Further, an exposure frequency of the recommendation information
may be determined based on its matching score. For example,
assuming that updated recommendation information is provided to a
user whenever a web page shown in the user's computer screen is
refreshed, recommendation information with a matching score of 100
is exposed to the user 5 times more frequently than the one with a
matching score of 30. As such, since recommendation information is
presented to a user as being updated based on a change of the
user's situation information and the matching score, the user can
feel more interested in the recommendation information.
Accordingly, this encourages the user to continue searching through
the web site, which raises a click rate of recommendation
information shown through the web page.
[0043] FIGS. 5a and 5b show example web pages, on which
recommendation information is presented in accordance with one
embodiment of the present invention. As show in FIGS. 5a and 5b,
recommendation information may be presented to a user through an
avatar, with which a user may feel more interested and comfortable.
In FIG. 5a, an avatar 500 recommends "a rice cake shop" based on
current situation information of a user, i.e., rainy and melancholy
weather condition. Then, if a user clicks the avatar 500, a list of
search results including resource locators linking to rice cake
shops may be provided to the user, which is retrieved based on
current situation information and/or applicable conditions.
Further, as shown in FIG. 5b, a specific name of shop (e.g.,
Baskin-Robbins) may be provided as recommendation information to a
user. Then, if the user clicks the avatar 500, this leads the user
to access a web site of the recommended shop.

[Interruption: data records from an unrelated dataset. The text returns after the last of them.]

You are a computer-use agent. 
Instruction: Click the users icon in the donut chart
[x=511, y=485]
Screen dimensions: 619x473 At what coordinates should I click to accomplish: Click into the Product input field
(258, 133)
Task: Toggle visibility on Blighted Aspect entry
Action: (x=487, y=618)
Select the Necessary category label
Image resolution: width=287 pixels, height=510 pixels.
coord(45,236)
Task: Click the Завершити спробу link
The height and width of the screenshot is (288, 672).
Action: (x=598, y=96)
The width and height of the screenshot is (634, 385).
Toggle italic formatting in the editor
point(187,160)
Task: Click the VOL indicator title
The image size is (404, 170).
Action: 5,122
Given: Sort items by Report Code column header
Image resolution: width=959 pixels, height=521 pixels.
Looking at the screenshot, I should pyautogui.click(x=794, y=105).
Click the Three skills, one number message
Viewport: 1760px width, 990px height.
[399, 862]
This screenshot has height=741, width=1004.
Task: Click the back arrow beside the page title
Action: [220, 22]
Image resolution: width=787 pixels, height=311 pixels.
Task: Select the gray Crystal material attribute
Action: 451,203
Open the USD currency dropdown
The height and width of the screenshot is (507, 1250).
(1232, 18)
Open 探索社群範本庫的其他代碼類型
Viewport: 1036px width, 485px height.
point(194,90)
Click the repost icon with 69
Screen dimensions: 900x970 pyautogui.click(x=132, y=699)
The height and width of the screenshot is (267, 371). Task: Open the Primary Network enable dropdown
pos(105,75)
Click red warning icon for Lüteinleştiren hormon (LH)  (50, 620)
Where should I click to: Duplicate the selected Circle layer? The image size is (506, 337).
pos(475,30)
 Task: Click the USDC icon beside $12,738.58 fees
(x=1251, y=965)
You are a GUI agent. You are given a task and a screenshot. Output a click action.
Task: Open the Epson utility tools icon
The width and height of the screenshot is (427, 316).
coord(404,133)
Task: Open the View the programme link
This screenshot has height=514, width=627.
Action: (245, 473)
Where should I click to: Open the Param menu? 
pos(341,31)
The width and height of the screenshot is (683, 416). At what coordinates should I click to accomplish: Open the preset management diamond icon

[0044] Alternatively, a list of recommendation information data may
be provided to a user in a separate window such as a list box on a
web page. In such a configuration, a frequency and/or order of
recommendation information data in the list may be determined based
on matching scores of the recommendation information data. That is,
the higher the matching scores are, the more frequently
corresponding recommendation information is ranked higher in the
list. Further, any suitable user interfaces or methods for
providing recommendation information may be applicable to the above
embodiments.
[0045] Although systems and methods have been described above with
reference to specific embodiments, some or all of the elements or
operations thereof may be implemented using a computer system
having a general purpose hardware architecture. FIG. 6 illustrates
an example computing system architecture, which may be used to
implement one or more of the elements or operations described
herein. In one implementation, hardware system 600 comprises a
processor 610, a cache memory 615, and one or more software
applications and drivers directed to the functions described
herein.
[0046] Additionally, hardware system 600 includes a high
performance input/output (I/O) bus 640 and a standard I/O bus 670.
A host bridge 620 couples processor 610 to high performance I/O bus
640, whereas I/O bus bridge 650 couples the two buses 640 and 670
to each other. A system memory 660 and a network communication
interface 630 are coupled to bus 640. Hardware system 600 may
further include video memory (not shown) and a display device
coupled to the video memory. Mass storage 630 and I/O ports 690 are
coupled to bus 670. Hardware system 600 may optionally include a
keyboard and pointing device, and a display device (not shown)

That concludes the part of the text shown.